3. Re:Maybe they just don't need the fix! by kaiengert · 2011-06-21 01:47 · Score: 1
  
  If I understand correctly, your proposal is, when a browser connects to an unpatched server, the browser shouldn't worry until the server requests to renegotiate. You propose, it's fine to wait until this happens, and warn in that situation.
  Unfortunately your plan doesn't work.

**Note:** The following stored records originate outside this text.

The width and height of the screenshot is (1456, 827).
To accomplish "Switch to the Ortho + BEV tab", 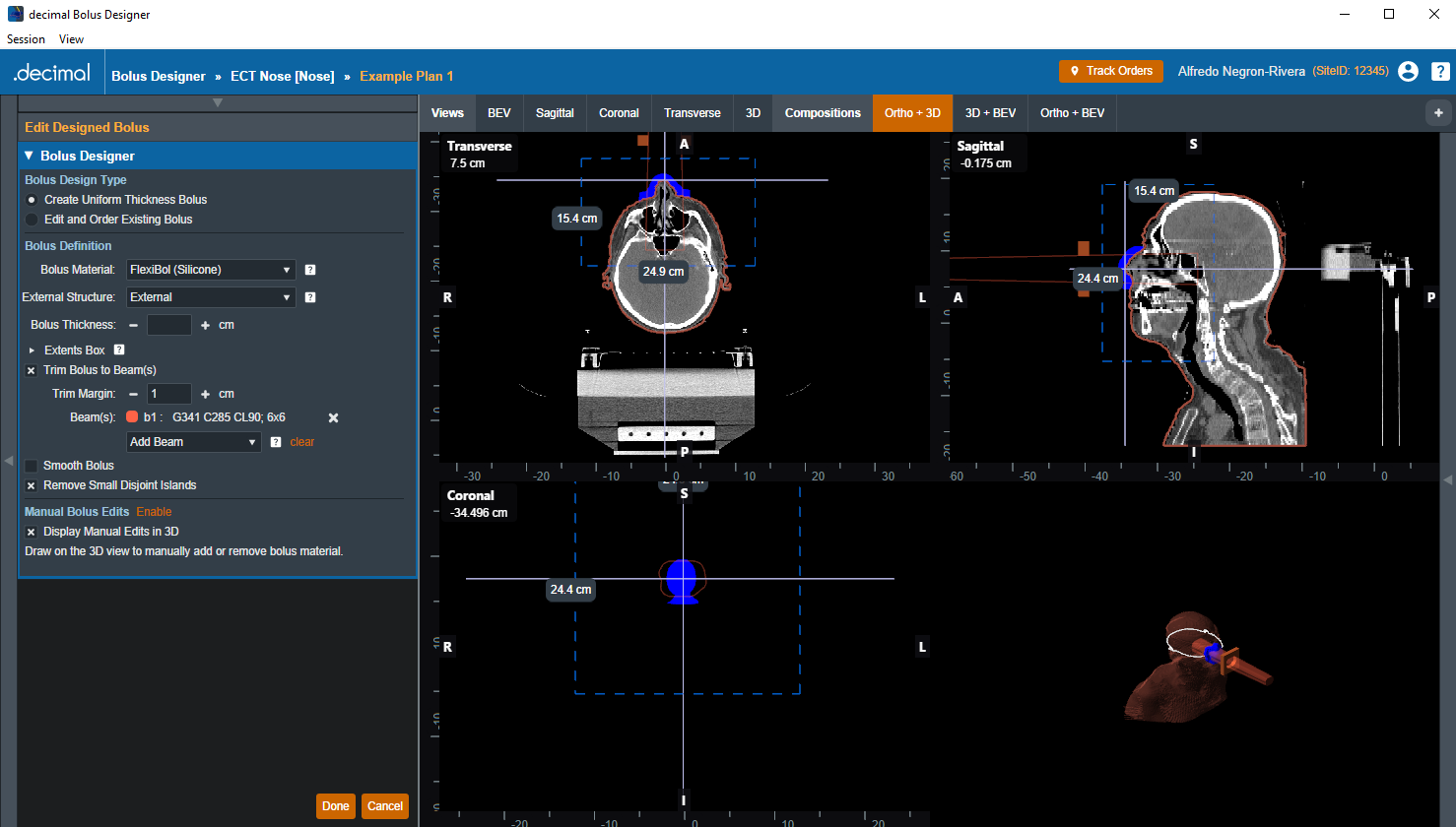I will point(1072,113).
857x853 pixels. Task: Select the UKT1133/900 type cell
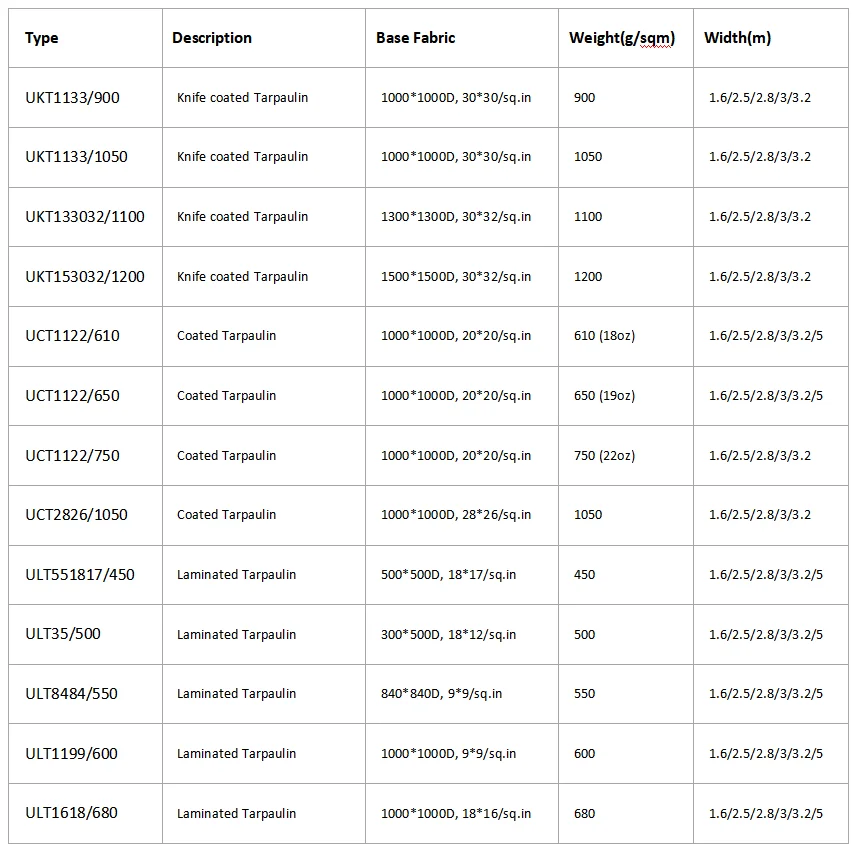pos(72,97)
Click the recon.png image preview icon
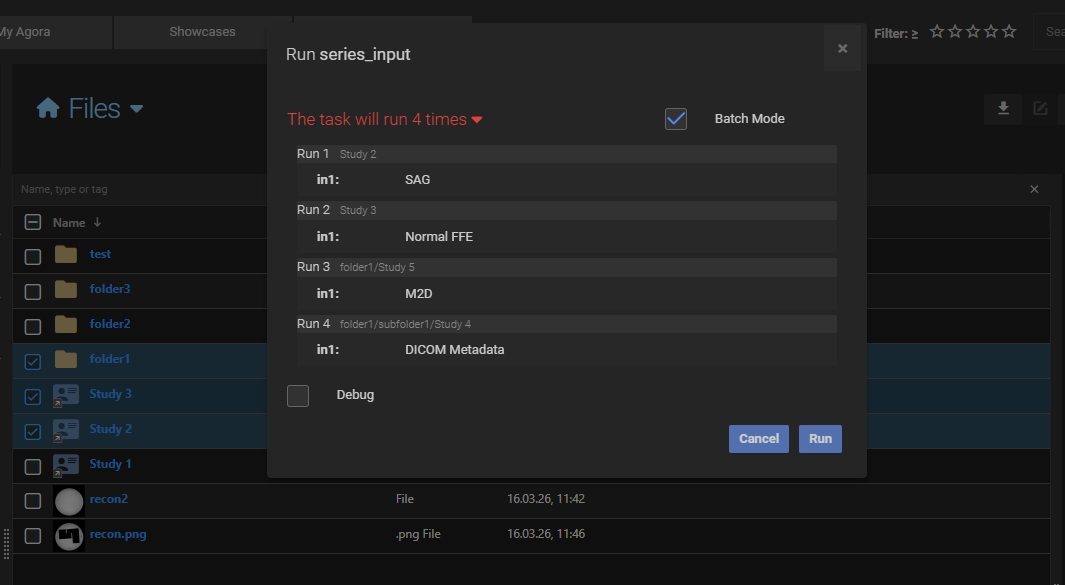The width and height of the screenshot is (1065, 585). tap(68, 535)
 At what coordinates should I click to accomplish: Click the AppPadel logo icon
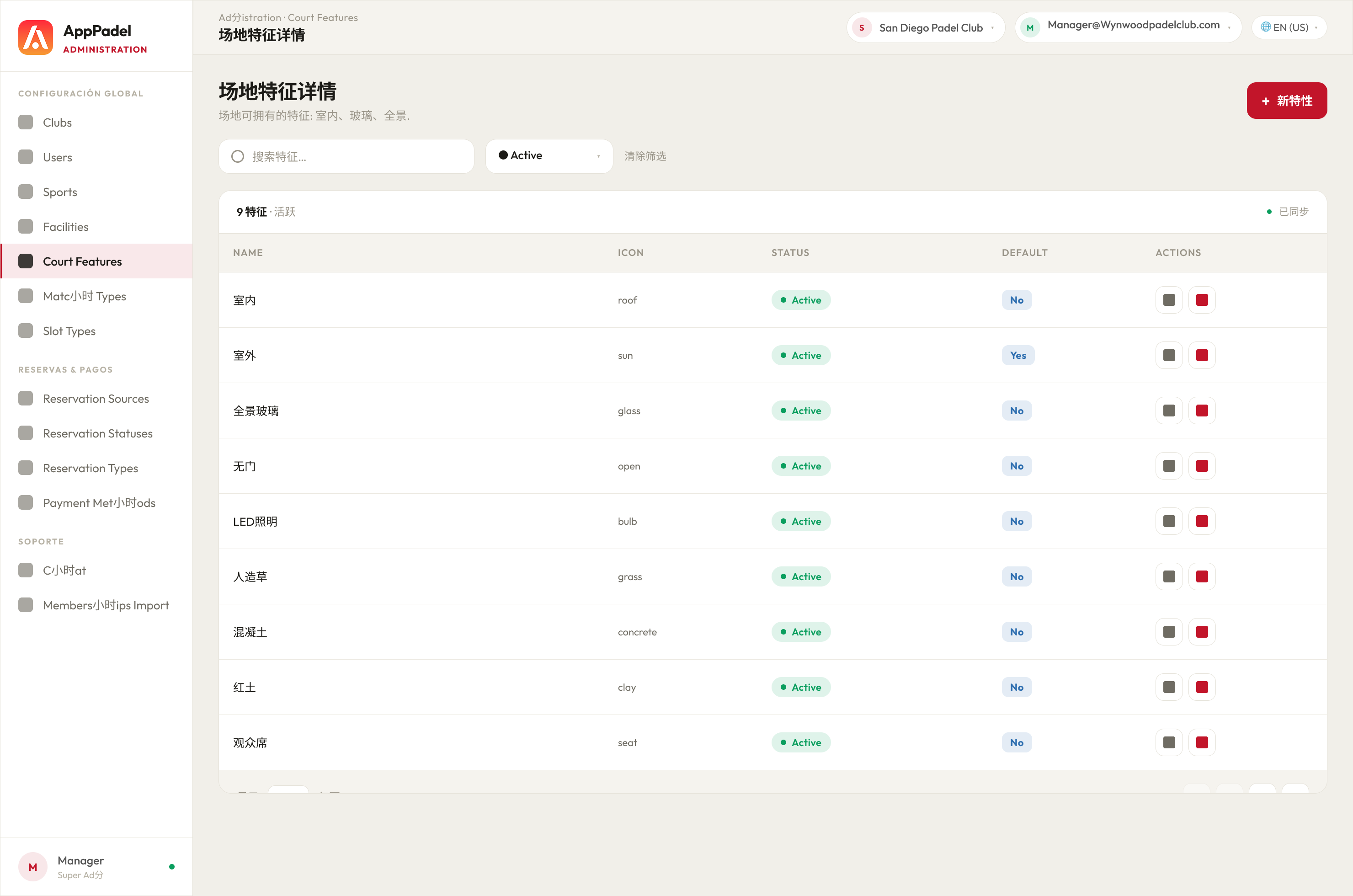tap(36, 37)
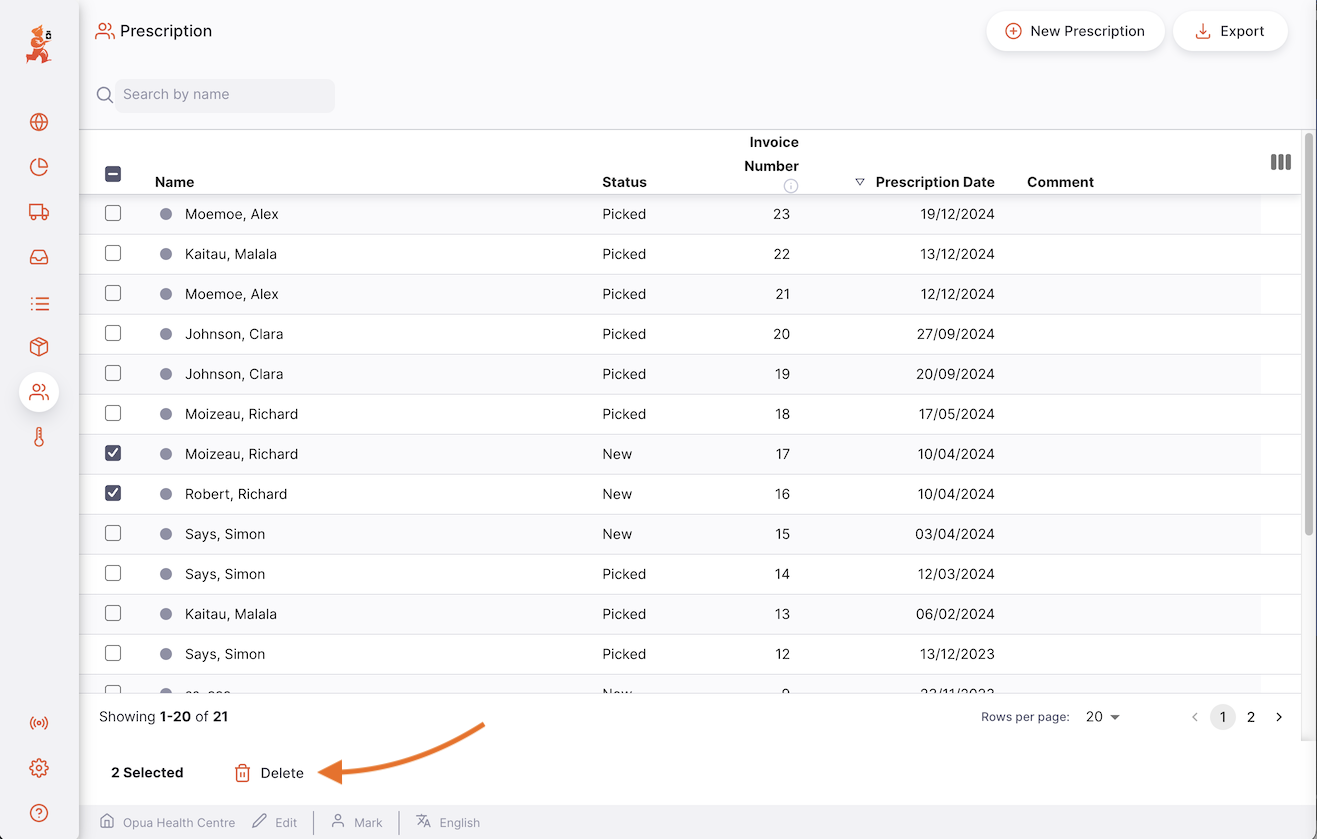Click the Search by name field

(x=224, y=95)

The issue is that a browser cannot detect whether a MITM renegotiated with the server!
  Even if a server is configured to allow renegotiation, the ordinary browser visitor might never trigger it, and therefore the browser might never see it happen.
  A hacker can either (a) use a client/hacker initiated renegotiation if allowed by the server or (b) probe the server using trial-and-error to find an URL that triggers a server initiated renegotiation. (Even if (a) is disabled, you could still be successul with (b), because server software configuration options may allow both to be enabled or disabled independently.)
  Now, if the hacker is able to trigger a renegotiation either way, the renegotiation will be limited (!) to the route between MITM and server!
  The browser will not notice! The browser will see only the single initial negotation!
  If the browser cannot see the renegotiation, then it cannot warn that it's happening. That's the dilemma!
  This is why we must aim to get servers upgraded, so that browsers can start to warn about this risk when dealing with unpatched servers.
  For the simpler scenario, where no MITM is present, yes, Firefox 4 and later versions will detect if an unpatched server requests a renegotiation, and abort the connection by default. But I hope I explained it well enough to make it clear, that's not sufficient.
4. Re:Maybe they just don't need the fix! by kaiengert · 2011-06-21 01:58 · Score: 1
  
  Quoting myself:
  
  This is why we must aim to get servers upgraded, so that browsers can start to warn about this risk when dealing with unpatched servers.
  Clarification: The reason, why browsers don't warn yet, is that browsers would have to warn very often. Currently there are too few patched servers. According to numbers provided by Yngve Pettersen, in May 2001, about 45% of all servers in total were still unpatched. A frequent warning would likely have the undesired effect to educate users to ignore the warning.
5. Re:Maybe they just don't need the fix! by kaiengert · 2011-06-21 02:00 · Score: 1
  
  Oops. Make that May 2011. Sorry for the typo.
6. Re:Maybe they just don't need the fix! by Nagilum23 · 2011-06-21 02:33 · Score: 1
  
  Ah, yes, you're right about that! In that case it does indeed make sense to push for servers to be updated even if they are not directly impacted.
  Thanks for laying it out again!
nom nom by ThatsNotPudding · 2011-06-20 23:38 · Score: 1

stupid divalopers only eat candle bars.
Wow!! by hesaigo999ca · 2011-06-21 00:19 · Score: 1

I see that Microsoft is in the list, of all the people, you would think the ones pushing out the update could at least use the update themselves...!
Bank of America won't address this by slashdotard · 2011-06-23 02:27 · Score: 1

When asked about this, Bank of America was unresponsive.
As usual.
Bank of America has had a long history of negligence with regard to online security, ever since they opened up web access to account holders.

--
me. --a by-product of public education
HSBC getting fixed thanks to me by Anonymous Coward · 2011-06-23 10:25 · Score: 0

HSBC's site entry went from Bad to Uncertain due to my email after I read this article. All's it took was a well worded email to security and their CEO. :P
I got a call back from my local branch (mentioning the CEO was involved, lol!) and they indicated they'd notify me when it was fixed.